---------- Recorded information

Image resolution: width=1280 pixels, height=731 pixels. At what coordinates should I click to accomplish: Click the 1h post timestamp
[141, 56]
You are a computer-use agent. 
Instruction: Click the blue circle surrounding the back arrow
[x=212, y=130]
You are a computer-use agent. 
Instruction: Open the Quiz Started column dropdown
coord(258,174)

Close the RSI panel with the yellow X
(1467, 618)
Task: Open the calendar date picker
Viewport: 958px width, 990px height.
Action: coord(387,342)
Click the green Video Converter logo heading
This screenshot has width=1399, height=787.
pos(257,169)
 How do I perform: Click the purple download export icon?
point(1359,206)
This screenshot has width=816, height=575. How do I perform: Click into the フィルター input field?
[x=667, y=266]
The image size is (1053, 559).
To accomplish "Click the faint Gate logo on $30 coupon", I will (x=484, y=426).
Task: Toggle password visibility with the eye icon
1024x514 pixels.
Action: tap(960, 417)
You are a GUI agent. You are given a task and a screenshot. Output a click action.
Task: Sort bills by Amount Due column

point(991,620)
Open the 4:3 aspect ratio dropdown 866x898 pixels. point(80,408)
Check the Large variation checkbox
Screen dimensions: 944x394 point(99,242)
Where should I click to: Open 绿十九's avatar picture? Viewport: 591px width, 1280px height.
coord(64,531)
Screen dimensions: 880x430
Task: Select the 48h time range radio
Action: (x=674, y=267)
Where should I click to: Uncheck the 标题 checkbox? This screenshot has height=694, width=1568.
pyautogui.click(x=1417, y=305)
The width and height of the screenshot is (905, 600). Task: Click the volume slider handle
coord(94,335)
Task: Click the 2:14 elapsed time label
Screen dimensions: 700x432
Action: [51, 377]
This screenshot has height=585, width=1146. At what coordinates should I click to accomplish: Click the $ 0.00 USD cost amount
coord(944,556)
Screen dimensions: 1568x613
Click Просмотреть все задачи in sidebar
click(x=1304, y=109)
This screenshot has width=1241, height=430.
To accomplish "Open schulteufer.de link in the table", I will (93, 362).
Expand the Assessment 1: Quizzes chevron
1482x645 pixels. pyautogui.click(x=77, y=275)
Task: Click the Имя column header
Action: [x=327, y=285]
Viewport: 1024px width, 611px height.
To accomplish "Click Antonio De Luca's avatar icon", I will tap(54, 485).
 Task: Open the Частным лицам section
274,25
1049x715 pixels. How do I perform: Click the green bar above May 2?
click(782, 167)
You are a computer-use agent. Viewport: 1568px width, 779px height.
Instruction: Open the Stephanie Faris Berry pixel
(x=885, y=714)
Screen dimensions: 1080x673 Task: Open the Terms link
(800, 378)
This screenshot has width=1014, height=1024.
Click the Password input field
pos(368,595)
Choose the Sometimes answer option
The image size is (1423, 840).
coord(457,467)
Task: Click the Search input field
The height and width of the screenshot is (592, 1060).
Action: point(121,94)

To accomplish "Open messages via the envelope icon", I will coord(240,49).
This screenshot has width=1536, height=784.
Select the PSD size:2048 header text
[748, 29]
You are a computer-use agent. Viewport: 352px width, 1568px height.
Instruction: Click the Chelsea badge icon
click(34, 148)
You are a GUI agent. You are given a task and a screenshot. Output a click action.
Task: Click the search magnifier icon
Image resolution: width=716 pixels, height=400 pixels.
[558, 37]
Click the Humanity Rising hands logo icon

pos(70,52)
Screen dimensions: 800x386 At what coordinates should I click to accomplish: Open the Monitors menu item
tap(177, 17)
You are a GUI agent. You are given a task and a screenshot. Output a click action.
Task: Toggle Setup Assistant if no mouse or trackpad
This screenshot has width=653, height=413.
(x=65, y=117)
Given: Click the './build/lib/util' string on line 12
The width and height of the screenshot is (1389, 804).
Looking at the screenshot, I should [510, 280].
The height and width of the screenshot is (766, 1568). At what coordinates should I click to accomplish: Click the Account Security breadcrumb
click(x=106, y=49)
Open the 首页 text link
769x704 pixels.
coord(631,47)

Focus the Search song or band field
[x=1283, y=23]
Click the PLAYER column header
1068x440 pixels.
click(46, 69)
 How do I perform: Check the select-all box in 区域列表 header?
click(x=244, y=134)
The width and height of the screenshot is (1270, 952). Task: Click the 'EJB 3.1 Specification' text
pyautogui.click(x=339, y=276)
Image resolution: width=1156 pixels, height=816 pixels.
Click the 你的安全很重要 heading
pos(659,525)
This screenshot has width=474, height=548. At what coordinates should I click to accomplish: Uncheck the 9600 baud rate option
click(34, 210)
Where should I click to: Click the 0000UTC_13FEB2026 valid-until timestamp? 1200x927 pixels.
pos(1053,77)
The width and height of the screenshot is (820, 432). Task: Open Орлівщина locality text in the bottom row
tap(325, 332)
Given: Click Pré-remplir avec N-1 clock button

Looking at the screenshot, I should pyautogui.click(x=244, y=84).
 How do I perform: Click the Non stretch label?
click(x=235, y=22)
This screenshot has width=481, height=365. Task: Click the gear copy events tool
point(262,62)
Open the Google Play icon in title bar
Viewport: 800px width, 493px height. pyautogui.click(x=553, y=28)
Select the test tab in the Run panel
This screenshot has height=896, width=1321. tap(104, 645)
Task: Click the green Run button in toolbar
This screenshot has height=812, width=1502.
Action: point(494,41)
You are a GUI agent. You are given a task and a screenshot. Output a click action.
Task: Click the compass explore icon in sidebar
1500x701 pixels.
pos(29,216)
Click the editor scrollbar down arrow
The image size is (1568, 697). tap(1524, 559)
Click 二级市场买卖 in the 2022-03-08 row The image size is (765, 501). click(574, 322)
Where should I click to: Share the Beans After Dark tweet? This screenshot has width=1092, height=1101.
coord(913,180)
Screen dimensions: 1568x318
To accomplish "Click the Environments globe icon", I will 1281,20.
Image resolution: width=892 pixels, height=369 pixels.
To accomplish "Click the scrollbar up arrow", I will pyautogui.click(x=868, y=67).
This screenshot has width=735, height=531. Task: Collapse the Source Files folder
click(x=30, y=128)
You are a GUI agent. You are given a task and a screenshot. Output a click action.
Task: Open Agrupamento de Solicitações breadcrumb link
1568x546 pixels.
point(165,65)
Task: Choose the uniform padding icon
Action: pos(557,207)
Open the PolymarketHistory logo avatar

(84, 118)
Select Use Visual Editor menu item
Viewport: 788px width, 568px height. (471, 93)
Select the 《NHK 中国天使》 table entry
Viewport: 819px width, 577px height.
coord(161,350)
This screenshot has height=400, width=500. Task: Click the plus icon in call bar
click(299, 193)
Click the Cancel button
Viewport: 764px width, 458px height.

--------------------

* What you need to do:
Down to the final line, write out all of the material exactly.

* Solution:
Image resolution: width=1280 pixels, height=731 pixels. At what coordinates should I click to accomplish: Click the 1h post timestamp
[141, 56]
You are a computer-use agent. 
Instruction: Click the blue circle surrounding the back arrow
[x=212, y=130]
You are a computer-use agent. 
Instruction: Open the Quiz Started column dropdown
coord(258,174)

Close the RSI panel with the yellow X
(1467, 618)
Task: Open the calendar date picker
Viewport: 958px width, 990px height.
Action: coord(387,342)
Click the green Video Converter logo heading
This screenshot has width=1399, height=787.
pos(257,169)
 How do I perform: Click the purple download export icon?
point(1359,206)
This screenshot has width=816, height=575. How do I perform: Click into the フィルター input field?
[x=667, y=266]
The image size is (1053, 559).
To accomplish "Click the faint Gate logo on $30 coupon", I will (x=484, y=426).
Task: Toggle password visibility with the eye icon
1024x514 pixels.
Action: tap(960, 417)
You are a GUI agent. You are given a task and a screenshot. Output a click action.
Task: Sort bills by Amount Due column

point(991,620)
Open the 4:3 aspect ratio dropdown 866x898 pixels. point(80,408)
Check the Large variation checkbox
Screen dimensions: 944x394 point(99,242)
Where should I click to: Open 绿十九's avatar picture? Viewport: 591px width, 1280px height.
coord(64,531)
Screen dimensions: 880x430
Task: Select the 48h time range radio
Action: (x=674, y=267)
Where should I click to: Uncheck the 标题 checkbox? This screenshot has height=694, width=1568.
pyautogui.click(x=1417, y=305)
The width and height of the screenshot is (905, 600). Task: Click the volume slider handle
coord(94,335)
Task: Click the 2:14 elapsed time label
Screen dimensions: 700x432
Action: [51, 377]
This screenshot has height=585, width=1146. At what coordinates should I click to accomplish: Click the $ 0.00 USD cost amount
coord(944,556)
Screen dimensions: 1568x613
Click Просмотреть все задачи in sidebar
click(x=1304, y=109)
This screenshot has width=1241, height=430.
To accomplish "Open schulteufer.de link in the table", I will (93, 362).
Expand the Assessment 1: Quizzes chevron
1482x645 pixels. pyautogui.click(x=77, y=275)
Task: Click the Имя column header
Action: [x=327, y=285]
Viewport: 1024px width, 611px height.
To accomplish "Click Antonio De Luca's avatar icon", I will tap(54, 485).
 Task: Open the Частным лицам section
274,25
1049x715 pixels. How do I perform: Click the green bar above May 2?
click(782, 167)
You are a computer-use agent. Viewport: 1568px width, 779px height.
Instruction: Open the Stephanie Faris Berry pixel
(x=885, y=714)
Screen dimensions: 1080x673 Task: Open the Terms link
(800, 378)
This screenshot has width=1014, height=1024.
Click the Password input field
pos(368,595)
Choose the Sometimes answer option
The image size is (1423, 840).
coord(457,467)
Task: Click the Search input field
The height and width of the screenshot is (592, 1060).
Action: point(121,94)

To accomplish "Open messages via the envelope icon", I will coord(240,49).
This screenshot has width=1536, height=784.
Select the PSD size:2048 header text
[748, 29]
You are a computer-use agent. Viewport: 352px width, 1568px height.
Instruction: Click the Chelsea badge icon
click(34, 148)
You are a GUI agent. You are given a task and a screenshot. Output a click action.
Task: Click the search magnifier icon
Image resolution: width=716 pixels, height=400 pixels.
[558, 37]
Click the Humanity Rising hands logo icon

pos(70,52)
Screen dimensions: 800x386 At what coordinates should I click to accomplish: Open the Monitors menu item
tap(177, 17)
You are a GUI agent. You are given a task and a screenshot. Output a click action.
Task: Toggle Setup Assistant if no mouse or trackpad
This screenshot has width=653, height=413.
(x=65, y=117)
Given: Click the './build/lib/util' string on line 12
The width and height of the screenshot is (1389, 804).
Looking at the screenshot, I should [510, 280].
The height and width of the screenshot is (766, 1568). At what coordinates should I click to accomplish: Click the Account Security breadcrumb
click(x=106, y=49)
Open the 首页 text link
769x704 pixels.
coord(631,47)

Focus the Search song or band field
[x=1283, y=23]
Click the PLAYER column header
1068x440 pixels.
click(46, 69)
 How do I perform: Check the select-all box in 区域列表 header?
click(x=244, y=134)
The width and height of the screenshot is (1270, 952). Task: Click the 'EJB 3.1 Specification' text
pyautogui.click(x=339, y=276)
Image resolution: width=1156 pixels, height=816 pixels.
Click the 你的安全很重要 heading
pos(659,525)
This screenshot has width=474, height=548. At what coordinates should I click to accomplish: Uncheck the 9600 baud rate option
click(34, 210)
Where should I click to: Click the 0000UTC_13FEB2026 valid-until timestamp? 1200x927 pixels.
pos(1053,77)
The width and height of the screenshot is (820, 432). Task: Open Орлівщина locality text in the bottom row
tap(325, 332)
Given: Click Pré-remplir avec N-1 clock button

Looking at the screenshot, I should pyautogui.click(x=244, y=84).
 How do I perform: Click the Non stretch label?
click(x=235, y=22)
This screenshot has width=481, height=365. Task: Click the gear copy events tool
point(262,62)
Open the Google Play icon in title bar
Viewport: 800px width, 493px height. pyautogui.click(x=553, y=28)
Select the test tab in the Run panel
This screenshot has height=896, width=1321. tap(104, 645)
Task: Click the green Run button in toolbar
This screenshot has height=812, width=1502.
Action: point(494,41)
You are a GUI agent. You are given a task and a screenshot. Output a click action.
Task: Click the compass explore icon in sidebar
1500x701 pixels.
pos(29,216)
Click the editor scrollbar down arrow
The image size is (1568, 697). tap(1524, 559)
Click 二级市场买卖 in the 2022-03-08 row The image size is (765, 501). click(574, 322)
Where should I click to: Share the Beans After Dark tweet? This screenshot has width=1092, height=1101.
coord(913,180)
Screen dimensions: 1568x318
To accomplish "Click the Environments globe icon", I will 1281,20.
Image resolution: width=892 pixels, height=369 pixels.
To accomplish "Click the scrollbar up arrow", I will pyautogui.click(x=868, y=67).
This screenshot has width=735, height=531. Task: Collapse the Source Files folder
click(x=30, y=128)
You are a GUI agent. You are given a task and a screenshot. Output a click action.
Task: Open Agrupamento de Solicitações breadcrumb link
1568x546 pixels.
point(165,65)
Task: Choose the uniform padding icon
Action: pos(557,207)
Open the PolymarketHistory logo avatar

(84, 118)
Select Use Visual Editor menu item
Viewport: 788px width, 568px height. (471, 93)
Select the 《NHK 中国天使》 table entry
Viewport: 819px width, 577px height.
coord(161,350)
This screenshot has height=400, width=500. Task: Click the plus icon in call bar
click(299, 193)
Click the Cancel button
Viewport: 764px width, 458px height.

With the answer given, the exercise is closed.